Needless to say that in the last five years, Marrakech has seen a boom in luxury hotels, each one more opulent than the next.
From the more intimate charms of a leafy riad in the heart of the dusty red walled medina, to one of the large-scale hotels outside the city with flashy spas, countless pools, and lavish feasts of local and European specialties, Marrakesh caters for every taste.
The Selman Marrakech is of the latter sort, but, locally owned and run, its strong sense of place prevents it from being lumped in with its rivals, so it’s not hard to see why Hollywood actress Naomi Watts celebrated her 50th birthday here last year – and if it’s good enough for Naomi, it’s certainly good enough for us.
1. An unmistakably Moroccan sense of place
The passion-project of the Bennani-Smires family, the hotel has 55 guest-rooms and five villas, placing it on the small side for Marrakech. A loosely Moorish powdery red-brick structure that echoes the colours of the medina, the interiors of the hotel, in part designed by Jacques Garcia, is a maze of high ceilinged marble parlours draped in plush purple velvet, and sprinkled with family heirloom furniture and artefacts. The staff’s relaxed service too, which may take a day or two to get accustomed to for a Western crowd used to having all their needs anticipated, sets the scene for the laid-back local pace.
2. The palm-fringed holiday feeling will have you hooked
As well as its local identity, its location also sets this hotel apart from the rest. Not in the medina but a ten-minute ride away, and not in Marrakech’s palmeraie lumped in with the rest of the five-stars, it stands alone on a deserted road that snakes right up the to the snow-capped Atlas Mountains, so blink, and you’ll miss it. Hidden behind a high wall surrounded by manicured shrubs, the secluded location gives it a country club-meets-oasis ambience.
3. It has a pool that stretches (almost) to the Atlas
The most stand-out feature (the Selman has several), is the turquoise slab of cool water with tall palm trees neatly lined up on either side, and that extends, for a full 80 metres exactly, from the main building right to Assyl, the Moroccan restaurant. The Selman pool is actually said to be the longest on the continent. The pool is so long that it’s always quiet, and even when the hotel is full, you’d still feel like you’ve got the pool all to yourself.
4. The family’s Arabian equestrian heritage
Describing the Selman without mention of its stables is like talking about Paris without the Eiffel Tower. The thoroughbred horses on site belong to Abdeslam Bennani-Smires, one of the owners who is also a keen rider and hotelier. The 16 strapping horses with their deep black and caramel coats that glimmer under the Moroccan sun, are the beating heart of the Selman. Located at the other end of the gigantic pool, the stables can be visited, and horseback excursions can be organised. A host of trainers painstakingly care for the horses, and put on weekly horse shows during Sunday brunch. The internationally renowned artist-rider Sadek El Bahjaoui, who helped train the Selman’s horses, also occasionally puts in an appearance.
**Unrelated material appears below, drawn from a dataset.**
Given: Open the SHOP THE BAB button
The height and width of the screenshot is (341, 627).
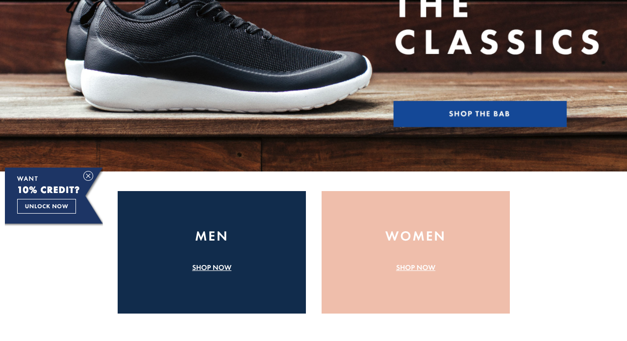Looking at the screenshot, I should (480, 114).
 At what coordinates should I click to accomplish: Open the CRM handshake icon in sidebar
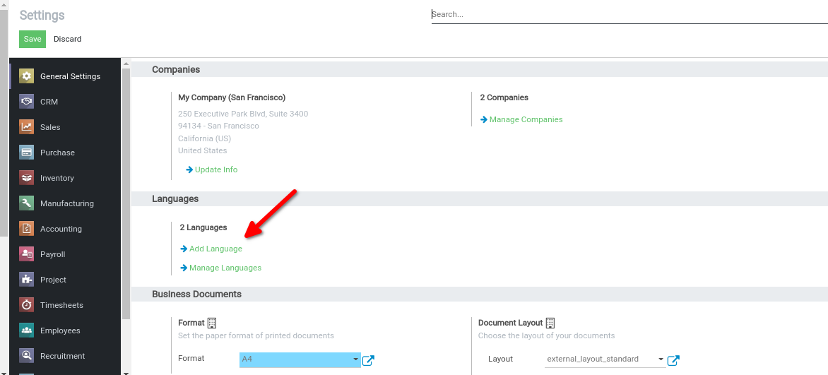pos(27,102)
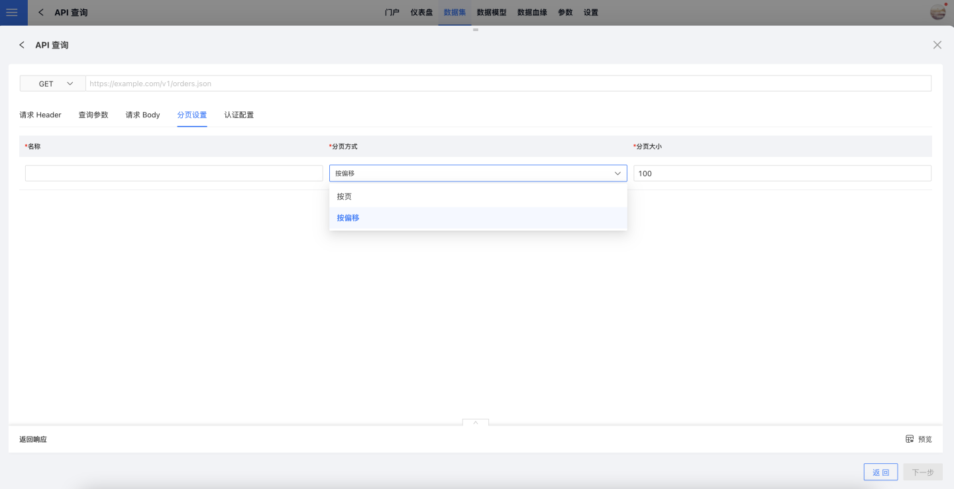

5. A restorative Chenot Spa you won’t want to leave
The Selman is one of those five-star hotels with a European branded spa – all 1,200m2 at that – but if you think that means its Italian wellness centre credentials take away from the hotel’s Marrakech sense of place, then think again, because the staff here have truly made the brand their own. They have taken the incredible protocols to new heights with their expertise and instinct. A massage here will leave you feeling like you’re walking on air. It has a Moroccan layout with a heated pool in the middle and large hammam, it also has a more intimate double pool out in a garden that teems with birdlife.
6. Assyl’s lip-smacking gourmet Moroccan fare
The Selman is marked by its local spirit at every turn, including at Assyl, the hotel’s signature restaurant. Located in a small palace-like building of its own at the very end of the main pool, it’s lit by a blanket of starry reflections from low-hanging ceiling lamps. The space is designed to look like a traditional dining room complete with hand-crafted local furniture, swirls of hand-painted frescoes and latice woodwork. Here, gourmet Marrakech cuisine from titillating tagine to delicate pastillas is served to the sounds of a quartet of local musicians playing an array of Moroccan wooden string and wind instruments for that added Arabian nights magic.